> _How to complete this task_
Wherever "Cancel" occurs in the entries, copy the line that holds it.
··········
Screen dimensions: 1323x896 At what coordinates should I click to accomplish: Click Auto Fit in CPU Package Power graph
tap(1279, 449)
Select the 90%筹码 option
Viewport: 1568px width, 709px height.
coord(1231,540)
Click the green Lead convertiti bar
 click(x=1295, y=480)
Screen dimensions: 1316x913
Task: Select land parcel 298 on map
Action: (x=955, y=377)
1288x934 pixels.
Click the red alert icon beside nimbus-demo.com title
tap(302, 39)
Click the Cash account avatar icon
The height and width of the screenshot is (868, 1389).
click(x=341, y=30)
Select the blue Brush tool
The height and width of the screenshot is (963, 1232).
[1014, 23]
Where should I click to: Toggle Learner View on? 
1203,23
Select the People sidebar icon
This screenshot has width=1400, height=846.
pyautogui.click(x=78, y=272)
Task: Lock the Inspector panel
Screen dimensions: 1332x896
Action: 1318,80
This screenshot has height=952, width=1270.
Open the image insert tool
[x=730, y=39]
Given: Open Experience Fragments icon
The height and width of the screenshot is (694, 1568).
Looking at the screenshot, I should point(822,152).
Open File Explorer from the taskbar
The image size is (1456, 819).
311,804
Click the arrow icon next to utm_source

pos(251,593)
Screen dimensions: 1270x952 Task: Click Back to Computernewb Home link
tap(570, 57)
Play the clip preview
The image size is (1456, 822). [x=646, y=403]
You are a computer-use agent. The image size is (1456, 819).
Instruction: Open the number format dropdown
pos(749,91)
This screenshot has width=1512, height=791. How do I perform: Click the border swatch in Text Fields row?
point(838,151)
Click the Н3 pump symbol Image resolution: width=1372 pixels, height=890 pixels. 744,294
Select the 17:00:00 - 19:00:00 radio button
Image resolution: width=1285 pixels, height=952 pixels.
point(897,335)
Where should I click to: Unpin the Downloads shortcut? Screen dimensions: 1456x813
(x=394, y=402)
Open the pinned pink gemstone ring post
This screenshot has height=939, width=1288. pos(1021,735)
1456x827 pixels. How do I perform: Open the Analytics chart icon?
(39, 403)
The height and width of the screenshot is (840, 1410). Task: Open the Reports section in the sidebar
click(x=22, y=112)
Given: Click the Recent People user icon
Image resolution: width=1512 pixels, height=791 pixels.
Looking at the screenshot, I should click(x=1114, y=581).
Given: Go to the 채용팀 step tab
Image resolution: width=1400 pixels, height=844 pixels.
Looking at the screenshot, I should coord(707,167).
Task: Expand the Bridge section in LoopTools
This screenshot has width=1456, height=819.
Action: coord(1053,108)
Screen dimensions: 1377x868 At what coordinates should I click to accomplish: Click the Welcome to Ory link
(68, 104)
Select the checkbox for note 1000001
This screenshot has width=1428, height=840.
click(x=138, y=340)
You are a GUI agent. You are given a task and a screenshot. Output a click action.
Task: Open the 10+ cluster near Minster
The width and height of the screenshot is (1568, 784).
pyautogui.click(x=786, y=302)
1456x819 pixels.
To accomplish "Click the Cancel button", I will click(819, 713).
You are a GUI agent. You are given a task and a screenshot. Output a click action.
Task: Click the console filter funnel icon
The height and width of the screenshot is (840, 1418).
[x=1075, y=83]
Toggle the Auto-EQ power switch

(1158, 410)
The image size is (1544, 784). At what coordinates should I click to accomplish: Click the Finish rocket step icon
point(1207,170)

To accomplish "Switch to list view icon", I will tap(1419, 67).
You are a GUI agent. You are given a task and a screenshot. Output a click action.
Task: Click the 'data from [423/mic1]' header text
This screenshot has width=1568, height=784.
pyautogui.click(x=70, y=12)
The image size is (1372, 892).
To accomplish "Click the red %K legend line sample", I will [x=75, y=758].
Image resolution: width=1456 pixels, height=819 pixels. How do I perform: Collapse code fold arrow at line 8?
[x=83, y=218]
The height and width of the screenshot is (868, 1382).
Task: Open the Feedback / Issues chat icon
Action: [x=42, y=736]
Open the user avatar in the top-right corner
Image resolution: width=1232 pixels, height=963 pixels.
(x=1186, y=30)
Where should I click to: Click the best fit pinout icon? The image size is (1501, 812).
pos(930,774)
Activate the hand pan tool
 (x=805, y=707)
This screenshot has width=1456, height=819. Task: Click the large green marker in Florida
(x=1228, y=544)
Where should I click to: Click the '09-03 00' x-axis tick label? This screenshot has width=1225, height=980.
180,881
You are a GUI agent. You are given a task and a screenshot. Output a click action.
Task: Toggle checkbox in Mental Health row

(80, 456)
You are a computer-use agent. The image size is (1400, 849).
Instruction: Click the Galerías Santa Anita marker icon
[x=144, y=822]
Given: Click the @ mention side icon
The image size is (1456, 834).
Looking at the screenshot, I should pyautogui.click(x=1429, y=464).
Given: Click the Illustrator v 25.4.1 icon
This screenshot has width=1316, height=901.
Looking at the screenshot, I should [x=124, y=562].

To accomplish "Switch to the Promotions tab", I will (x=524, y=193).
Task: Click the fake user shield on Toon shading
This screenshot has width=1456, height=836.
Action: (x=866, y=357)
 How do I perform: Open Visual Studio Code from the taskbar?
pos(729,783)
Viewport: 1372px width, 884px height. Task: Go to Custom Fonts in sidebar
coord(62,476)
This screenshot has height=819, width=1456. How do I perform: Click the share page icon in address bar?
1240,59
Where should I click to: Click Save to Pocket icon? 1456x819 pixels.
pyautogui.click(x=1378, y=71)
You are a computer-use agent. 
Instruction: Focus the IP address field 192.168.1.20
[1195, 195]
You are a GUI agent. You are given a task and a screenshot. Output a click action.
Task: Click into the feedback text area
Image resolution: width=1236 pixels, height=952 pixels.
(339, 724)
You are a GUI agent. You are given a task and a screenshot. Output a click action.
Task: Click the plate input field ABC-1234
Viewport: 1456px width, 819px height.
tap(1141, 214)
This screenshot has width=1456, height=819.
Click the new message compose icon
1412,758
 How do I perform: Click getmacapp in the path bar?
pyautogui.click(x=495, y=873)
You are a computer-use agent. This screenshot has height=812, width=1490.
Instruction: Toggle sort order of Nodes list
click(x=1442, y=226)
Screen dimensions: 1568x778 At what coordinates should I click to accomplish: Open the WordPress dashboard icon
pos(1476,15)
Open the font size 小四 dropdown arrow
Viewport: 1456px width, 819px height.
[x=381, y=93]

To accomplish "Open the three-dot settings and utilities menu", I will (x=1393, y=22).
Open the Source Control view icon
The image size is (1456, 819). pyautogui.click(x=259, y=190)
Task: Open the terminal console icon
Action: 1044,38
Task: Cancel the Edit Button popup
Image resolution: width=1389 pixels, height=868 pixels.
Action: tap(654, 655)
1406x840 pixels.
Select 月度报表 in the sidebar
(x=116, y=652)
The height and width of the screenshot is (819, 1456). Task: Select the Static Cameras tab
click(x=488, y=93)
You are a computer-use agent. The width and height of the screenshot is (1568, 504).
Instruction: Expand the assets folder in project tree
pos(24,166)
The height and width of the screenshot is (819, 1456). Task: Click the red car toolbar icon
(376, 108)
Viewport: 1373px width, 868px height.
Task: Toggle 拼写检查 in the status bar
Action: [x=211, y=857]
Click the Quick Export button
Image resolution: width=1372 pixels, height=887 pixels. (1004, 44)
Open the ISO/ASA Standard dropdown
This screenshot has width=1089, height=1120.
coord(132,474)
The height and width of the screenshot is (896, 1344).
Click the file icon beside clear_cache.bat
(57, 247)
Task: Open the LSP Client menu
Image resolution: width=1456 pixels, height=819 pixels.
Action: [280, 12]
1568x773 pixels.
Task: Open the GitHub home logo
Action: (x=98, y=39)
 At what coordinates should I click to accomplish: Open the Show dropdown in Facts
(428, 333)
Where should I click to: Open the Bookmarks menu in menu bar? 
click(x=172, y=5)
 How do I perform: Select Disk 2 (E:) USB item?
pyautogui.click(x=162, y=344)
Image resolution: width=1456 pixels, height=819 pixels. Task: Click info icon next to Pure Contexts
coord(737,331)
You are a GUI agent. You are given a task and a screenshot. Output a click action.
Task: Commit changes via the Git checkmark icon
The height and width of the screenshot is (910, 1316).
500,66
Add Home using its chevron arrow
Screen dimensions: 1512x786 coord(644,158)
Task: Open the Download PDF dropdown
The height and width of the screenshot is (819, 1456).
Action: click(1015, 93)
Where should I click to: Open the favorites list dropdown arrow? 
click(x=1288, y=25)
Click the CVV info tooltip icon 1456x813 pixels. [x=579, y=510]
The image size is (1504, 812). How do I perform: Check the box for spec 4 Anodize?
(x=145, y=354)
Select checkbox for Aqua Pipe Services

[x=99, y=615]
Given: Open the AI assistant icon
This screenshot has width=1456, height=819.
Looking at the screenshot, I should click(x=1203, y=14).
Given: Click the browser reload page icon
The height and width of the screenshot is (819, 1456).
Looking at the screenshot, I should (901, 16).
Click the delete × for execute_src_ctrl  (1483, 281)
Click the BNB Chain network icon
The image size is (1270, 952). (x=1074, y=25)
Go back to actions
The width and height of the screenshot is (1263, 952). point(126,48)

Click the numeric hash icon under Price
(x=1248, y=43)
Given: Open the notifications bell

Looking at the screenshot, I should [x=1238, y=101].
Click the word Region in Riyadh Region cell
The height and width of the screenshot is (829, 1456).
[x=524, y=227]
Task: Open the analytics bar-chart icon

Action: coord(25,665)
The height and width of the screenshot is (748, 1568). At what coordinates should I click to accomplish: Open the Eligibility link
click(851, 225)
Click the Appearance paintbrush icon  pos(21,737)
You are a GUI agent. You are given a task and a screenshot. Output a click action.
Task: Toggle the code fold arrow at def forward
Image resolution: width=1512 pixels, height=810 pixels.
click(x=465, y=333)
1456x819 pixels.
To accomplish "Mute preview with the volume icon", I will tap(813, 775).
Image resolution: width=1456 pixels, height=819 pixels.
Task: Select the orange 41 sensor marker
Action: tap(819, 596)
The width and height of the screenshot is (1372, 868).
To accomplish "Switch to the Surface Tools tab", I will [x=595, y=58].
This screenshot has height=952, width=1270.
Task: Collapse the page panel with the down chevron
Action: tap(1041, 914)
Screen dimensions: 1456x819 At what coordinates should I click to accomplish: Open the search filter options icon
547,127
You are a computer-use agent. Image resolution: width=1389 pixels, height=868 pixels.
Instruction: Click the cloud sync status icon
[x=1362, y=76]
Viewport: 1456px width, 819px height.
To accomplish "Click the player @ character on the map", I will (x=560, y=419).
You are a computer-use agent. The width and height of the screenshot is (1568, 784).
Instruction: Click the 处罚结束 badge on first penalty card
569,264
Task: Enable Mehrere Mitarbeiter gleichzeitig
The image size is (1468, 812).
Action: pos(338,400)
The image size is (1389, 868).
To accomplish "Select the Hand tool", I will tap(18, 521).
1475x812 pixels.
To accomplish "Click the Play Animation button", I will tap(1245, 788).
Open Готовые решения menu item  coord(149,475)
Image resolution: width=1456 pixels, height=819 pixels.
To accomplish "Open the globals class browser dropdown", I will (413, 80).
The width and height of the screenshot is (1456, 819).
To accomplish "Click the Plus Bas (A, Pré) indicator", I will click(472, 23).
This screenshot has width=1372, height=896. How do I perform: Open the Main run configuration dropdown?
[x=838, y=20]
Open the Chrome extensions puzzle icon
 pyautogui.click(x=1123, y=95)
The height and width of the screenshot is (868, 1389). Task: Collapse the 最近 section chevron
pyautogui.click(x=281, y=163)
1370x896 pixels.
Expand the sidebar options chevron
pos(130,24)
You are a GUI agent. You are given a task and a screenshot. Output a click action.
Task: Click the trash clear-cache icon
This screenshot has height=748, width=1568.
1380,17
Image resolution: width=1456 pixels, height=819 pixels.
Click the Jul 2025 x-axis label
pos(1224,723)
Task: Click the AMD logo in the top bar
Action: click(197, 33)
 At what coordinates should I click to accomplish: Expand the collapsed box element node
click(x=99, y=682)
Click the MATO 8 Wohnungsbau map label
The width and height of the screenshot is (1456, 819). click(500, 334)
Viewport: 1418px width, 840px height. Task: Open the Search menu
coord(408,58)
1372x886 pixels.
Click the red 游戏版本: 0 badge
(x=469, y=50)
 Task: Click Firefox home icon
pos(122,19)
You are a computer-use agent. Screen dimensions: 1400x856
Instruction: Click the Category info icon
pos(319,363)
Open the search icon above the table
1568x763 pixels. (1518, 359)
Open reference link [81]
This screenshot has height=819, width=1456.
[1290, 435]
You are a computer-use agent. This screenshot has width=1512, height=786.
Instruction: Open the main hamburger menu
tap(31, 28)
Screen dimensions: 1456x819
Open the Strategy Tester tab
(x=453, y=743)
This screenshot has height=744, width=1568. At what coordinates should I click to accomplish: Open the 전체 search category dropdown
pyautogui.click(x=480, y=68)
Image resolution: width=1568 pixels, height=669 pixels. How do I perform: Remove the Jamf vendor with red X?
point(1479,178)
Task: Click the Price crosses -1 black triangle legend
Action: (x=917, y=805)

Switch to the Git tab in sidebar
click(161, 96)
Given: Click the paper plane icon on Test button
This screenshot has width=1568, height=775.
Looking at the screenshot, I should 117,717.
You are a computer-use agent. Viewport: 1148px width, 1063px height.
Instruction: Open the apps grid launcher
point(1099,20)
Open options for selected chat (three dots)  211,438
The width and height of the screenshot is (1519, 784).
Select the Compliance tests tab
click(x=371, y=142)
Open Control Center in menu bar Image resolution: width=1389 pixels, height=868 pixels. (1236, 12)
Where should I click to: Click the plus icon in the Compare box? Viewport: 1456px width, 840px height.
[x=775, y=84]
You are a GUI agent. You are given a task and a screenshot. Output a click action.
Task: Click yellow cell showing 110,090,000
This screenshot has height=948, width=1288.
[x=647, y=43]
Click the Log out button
··········
> _Finished exercise_
To accomplish "Click the Cancel button", I will click(819, 713).
Task: Cancel the Edit Button popup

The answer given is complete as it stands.